- _Work instructions_:
Print the data below exactly as it appears.

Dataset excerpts
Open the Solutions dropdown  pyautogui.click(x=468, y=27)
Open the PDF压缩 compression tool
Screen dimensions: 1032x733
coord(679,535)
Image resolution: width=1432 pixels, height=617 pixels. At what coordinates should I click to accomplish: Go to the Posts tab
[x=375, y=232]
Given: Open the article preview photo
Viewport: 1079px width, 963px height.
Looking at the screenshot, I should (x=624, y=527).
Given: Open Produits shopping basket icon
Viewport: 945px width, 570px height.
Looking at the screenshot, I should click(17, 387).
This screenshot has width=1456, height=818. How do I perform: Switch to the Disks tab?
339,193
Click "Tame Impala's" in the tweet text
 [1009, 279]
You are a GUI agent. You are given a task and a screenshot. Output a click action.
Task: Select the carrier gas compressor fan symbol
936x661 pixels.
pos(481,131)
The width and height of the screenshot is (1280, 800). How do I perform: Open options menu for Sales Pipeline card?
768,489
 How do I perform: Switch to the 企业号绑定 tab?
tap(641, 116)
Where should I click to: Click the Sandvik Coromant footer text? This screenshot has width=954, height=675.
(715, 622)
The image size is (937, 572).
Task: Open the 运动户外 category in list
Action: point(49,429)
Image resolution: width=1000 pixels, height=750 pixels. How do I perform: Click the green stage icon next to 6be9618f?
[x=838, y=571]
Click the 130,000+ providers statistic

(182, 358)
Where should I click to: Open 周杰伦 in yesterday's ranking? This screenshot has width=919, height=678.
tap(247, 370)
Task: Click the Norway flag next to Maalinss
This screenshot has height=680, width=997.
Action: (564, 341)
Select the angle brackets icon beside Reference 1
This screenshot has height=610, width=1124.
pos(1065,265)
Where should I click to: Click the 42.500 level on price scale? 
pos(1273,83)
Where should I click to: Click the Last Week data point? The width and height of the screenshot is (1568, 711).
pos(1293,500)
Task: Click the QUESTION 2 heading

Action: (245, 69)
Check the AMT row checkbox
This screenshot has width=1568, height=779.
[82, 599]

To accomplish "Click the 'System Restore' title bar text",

- _Answer to the problem_:
Open the Solutions dropdown  pyautogui.click(x=468, y=27)
Open the PDF压缩 compression tool
Screen dimensions: 1032x733
coord(679,535)
Image resolution: width=1432 pixels, height=617 pixels. At what coordinates should I click to accomplish: Go to the Posts tab
[x=375, y=232]
Given: Open the article preview photo
Viewport: 1079px width, 963px height.
Looking at the screenshot, I should (x=624, y=527).
Given: Open Produits shopping basket icon
Viewport: 945px width, 570px height.
Looking at the screenshot, I should click(17, 387).
This screenshot has width=1456, height=818. How do I perform: Switch to the Disks tab?
339,193
Click "Tame Impala's" in the tweet text
 [1009, 279]
You are a GUI agent. You are given a task and a screenshot. Output a click action.
Task: Select the carrier gas compressor fan symbol
936x661 pixels.
pos(481,131)
The width and height of the screenshot is (1280, 800). How do I perform: Open options menu for Sales Pipeline card?
768,489
 How do I perform: Switch to the 企业号绑定 tab?
tap(641, 116)
Where should I click to: Click the Sandvik Coromant footer text? This screenshot has width=954, height=675.
(715, 622)
The image size is (937, 572).
Task: Open the 运动户外 category in list
Action: point(49,429)
Image resolution: width=1000 pixels, height=750 pixels. How do I perform: Click the green stage icon next to 6be9618f?
[x=838, y=571]
Click the 130,000+ providers statistic

(182, 358)
Where should I click to: Open 周杰伦 in yesterday's ranking? This screenshot has width=919, height=678.
tap(247, 370)
Task: Click the Norway flag next to Maalinss
This screenshot has height=680, width=997.
Action: (564, 341)
Select the angle brackets icon beside Reference 1
This screenshot has height=610, width=1124.
pos(1065,265)
Where should I click to: Click the 42.500 level on price scale? 
pos(1273,83)
Where should I click to: Click the Last Week data point? The width and height of the screenshot is (1568, 711).
pos(1293,500)
Task: Click the QUESTION 2 heading

Action: (245, 69)
Check the AMT row checkbox
This screenshot has width=1568, height=779.
[82, 599]

To accomplish "Click the 'System Restore' title bar text",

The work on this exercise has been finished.